Aspirin was well tolerated: in comparing bleeding events, the researchers reported 13 hemorrhagic strokes, with no statistically significant difference between aspirin takers and non-takers (six such strokes in the aspirin group; seven in the non-aspirin group). There was a comparable number of the combined endpoint of serious hemorrhagic events (hemorrhagic strokes and major gastrointestinal bleeds).
"Myocardial infarction [heart attack] and ischemic stroke are leading causes of mortality and morbidity in patients with type 2 diabetes. Given the rapid increase in the number of patients with type 2 diabetes worldwide and especially in Asia, establishing effective means of primary prevention of coronary and cerebrovascular events is an important public health priority," the authors comment.

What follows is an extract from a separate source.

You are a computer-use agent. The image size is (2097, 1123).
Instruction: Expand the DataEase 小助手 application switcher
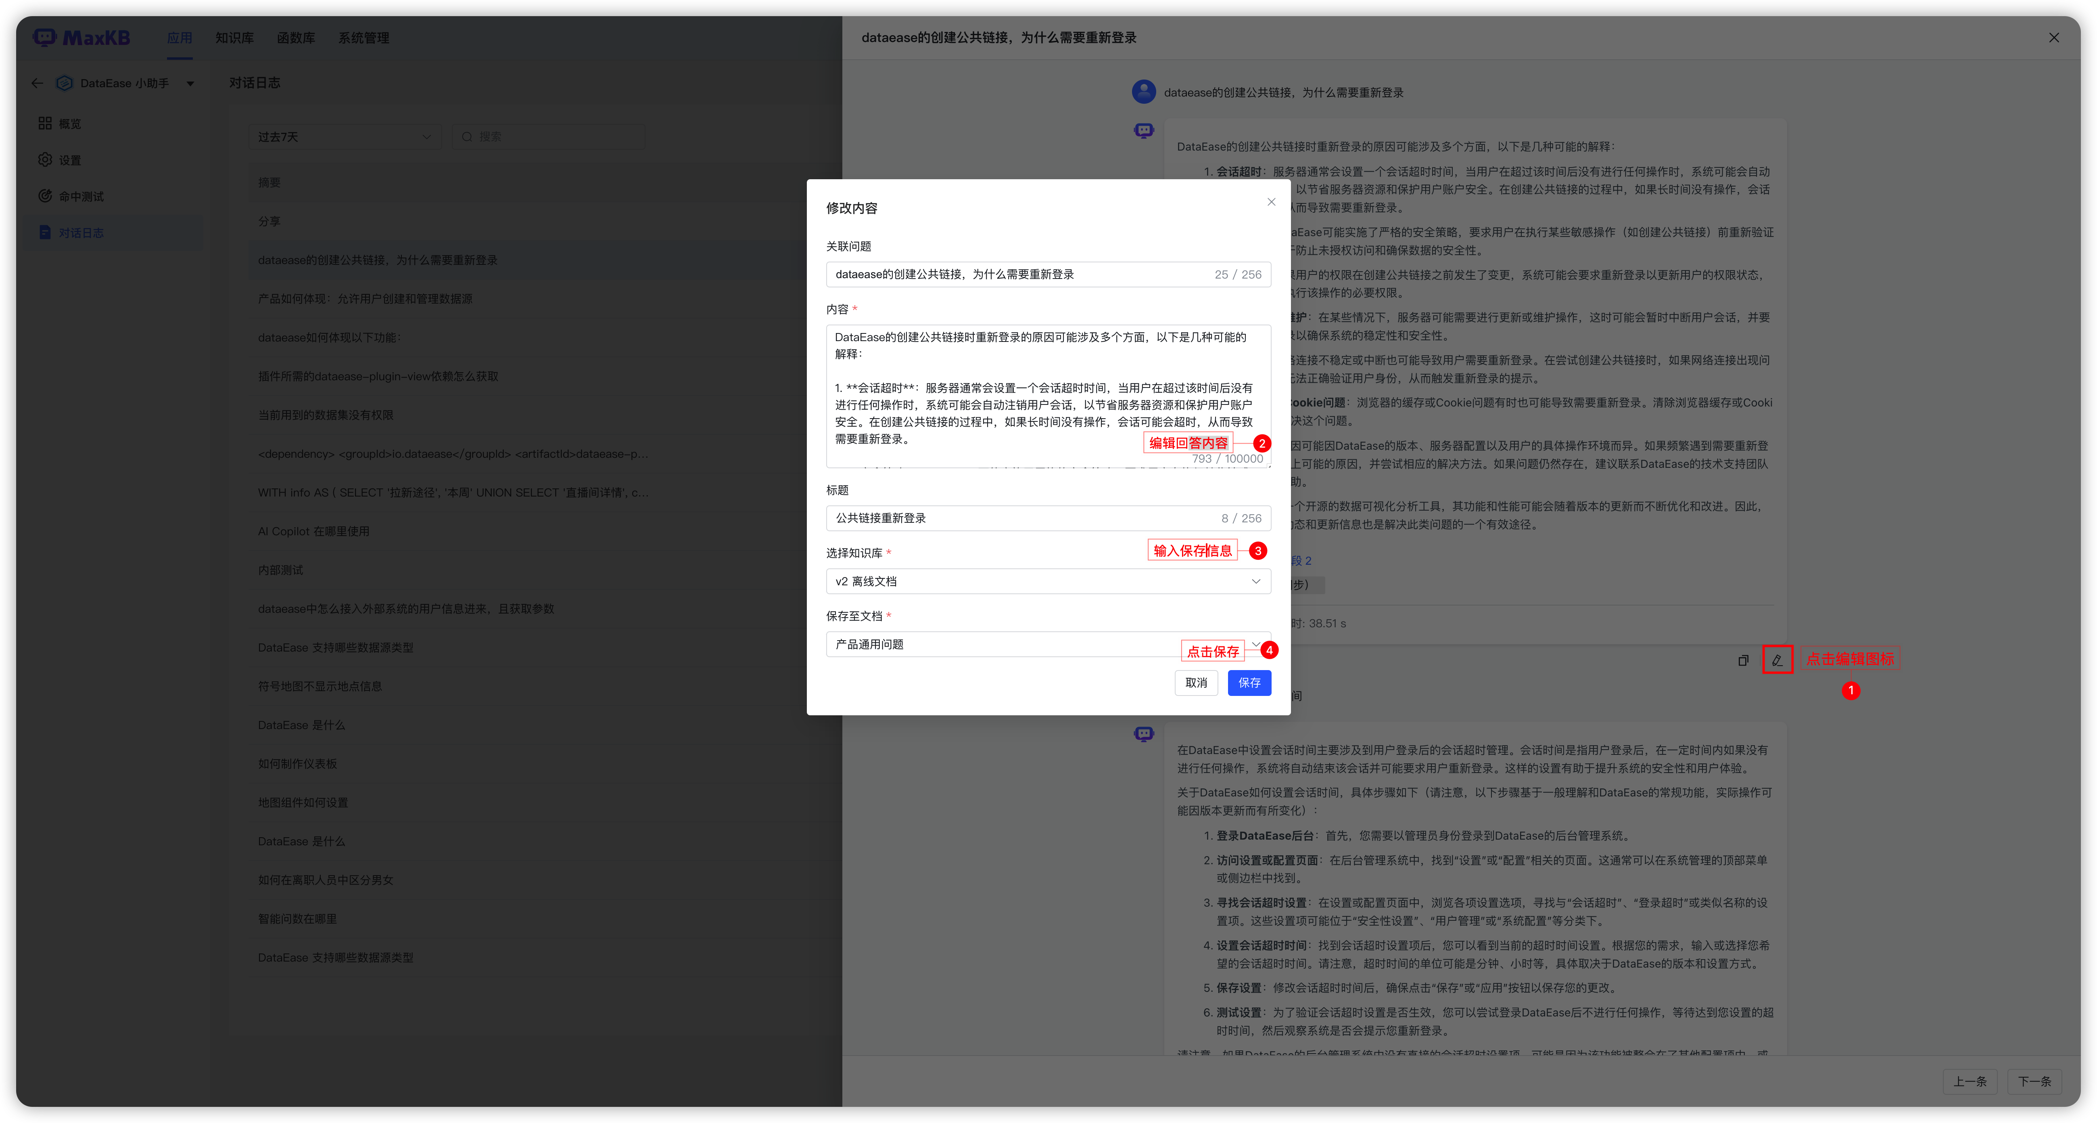click(x=190, y=83)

While this study did not find that low-dose aspirin significantly reduced the risk of atherosclerotic events in primary prevention therapy in patients with type 2 diabetes, the authors suggest more research is needed. "These findings should be interpreted in context with the low incidence of atherosclerotic disease in Japan and the current management practice for cardiovascular risk factors and suggest the need to conduct additional studies of aspirin for primary prevention of cardiovascular disease in diabetic patients."

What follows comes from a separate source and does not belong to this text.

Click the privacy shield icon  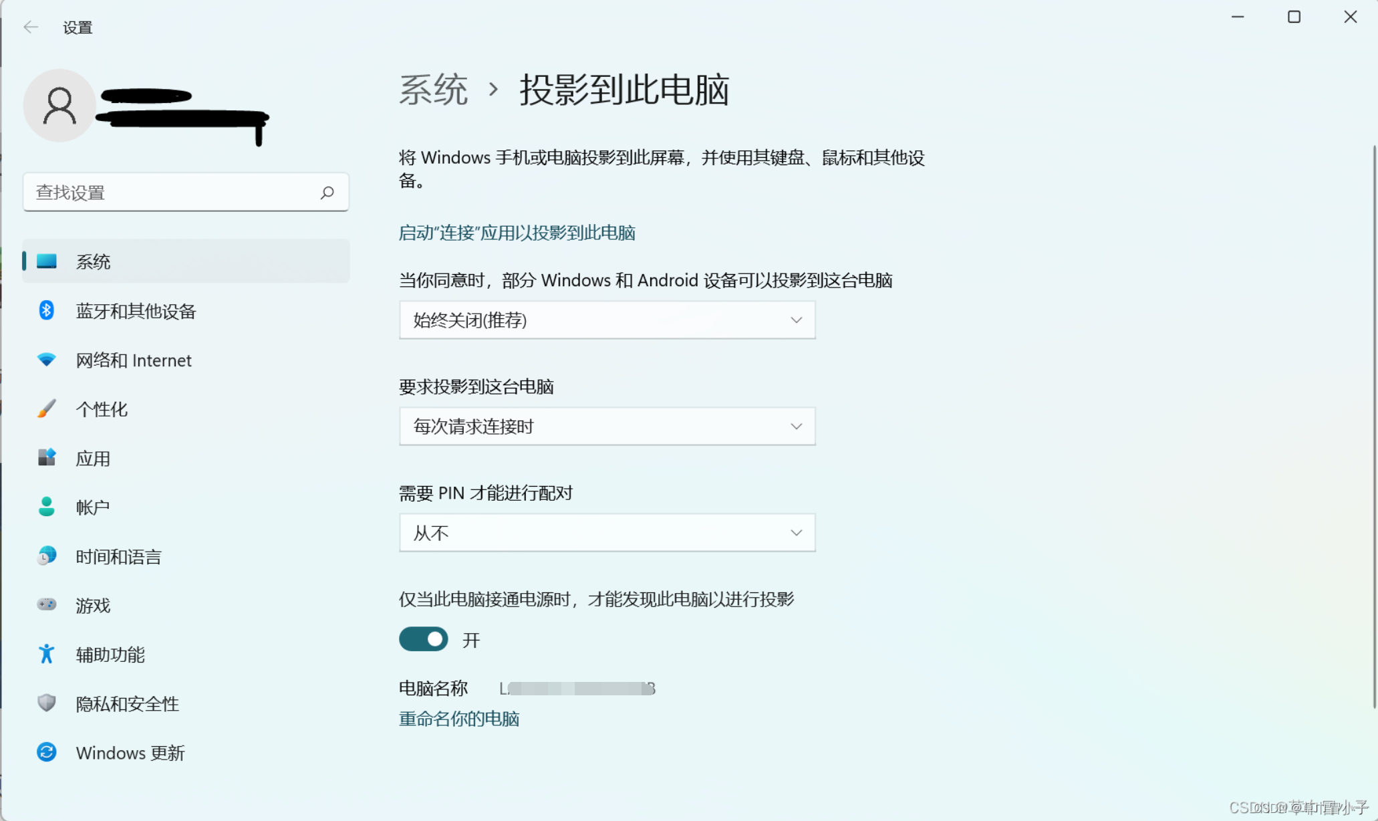[x=46, y=703]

(JAMA. 2008;300:2134-2141. Editor's Note: This study was supported by the Ministry of Health, Labour and Welfare of Japan. Please see the article for additional information, including other authors, author contributions and affiliations, financial disclosures, funding and support, etc.
EDITORIAL: ASPIRIN FOR PRIMARY PREVENTION—STILL AN OPEN QUESTION FOR PATIENTS WITH DIABETES
"The use of aspirin for primary prevention of cardiovascular events in individuals with diabetes is widely recommended by existing guidelines, but the evidence supporting its efficacy is surprisingly scarce," writes Antonio Nicolucci, M.D., from Consorzio Mario Negri Sud, Italy, in an accompanying editorial.

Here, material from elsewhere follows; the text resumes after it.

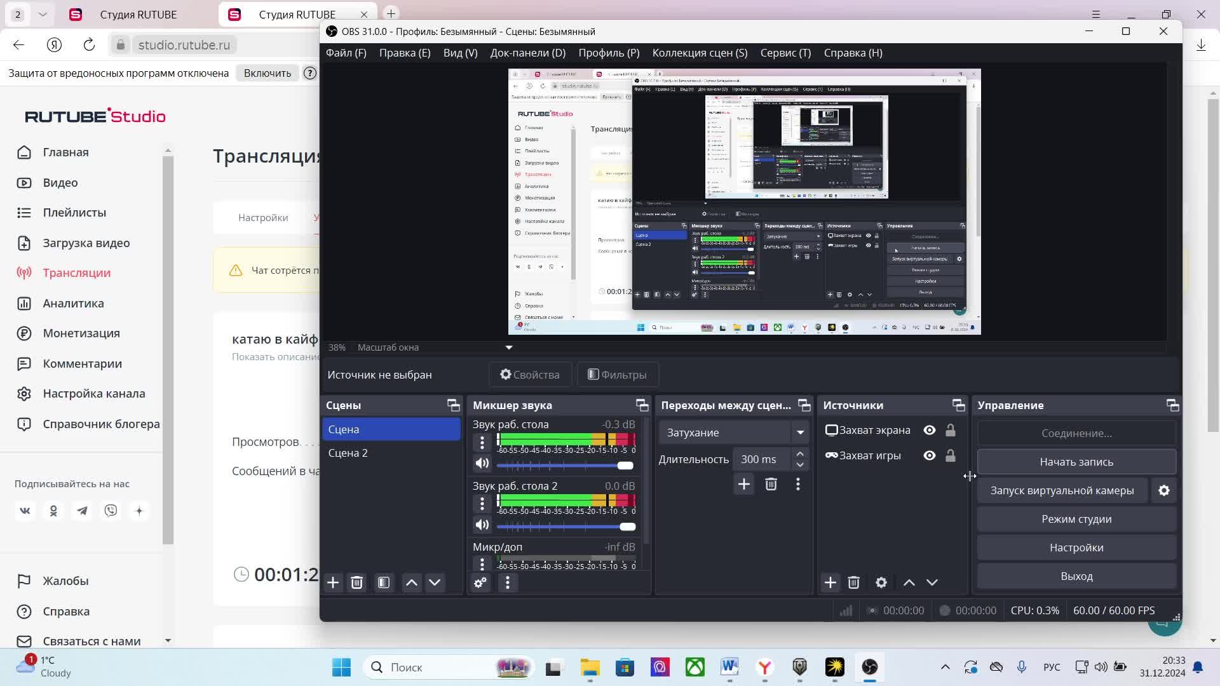Mute Desktop Audio speaker icon
The image size is (1220, 686).
(x=482, y=464)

"The lack of precision and the low statistical power in the JPAD trial are the consequence of the substantially lower than expected event rate in the trial population." Dr. Nicolucci writes that the study population had a very low baseline risk of cardiovascular events and questions whether the results can be generalized to other populations with substantially higher cardiovascular risks.
"The issue of aspirin therapy for patients with diabetes is an example of how, in the presence of a long-lasting uncertainty, scientific organizations or governmental bodies should provide the foundation for answering this question by promoting pragmatic, large-scale clinical trials. Considering all diabetic patients with no history of cardiovascular disease (except those with documented contraindications or perceived indications) as candidates for randomized clinical trials would represent a major contribution to the credibility of scientific methods in guiding practice."
(JAMA. 2008;300:2180-2181. Editor's Note: Dr. Nicolucci reported being the principal investigator of the Aspirin and Simvastatin Combination for Cardiovascular Events Prevention Trial in Diabetes (ACCEPT-D) trial, a nonprofit trial supported by the Italian Drug Agency (AIFA). He reported receiving research grants from Bayer in the past.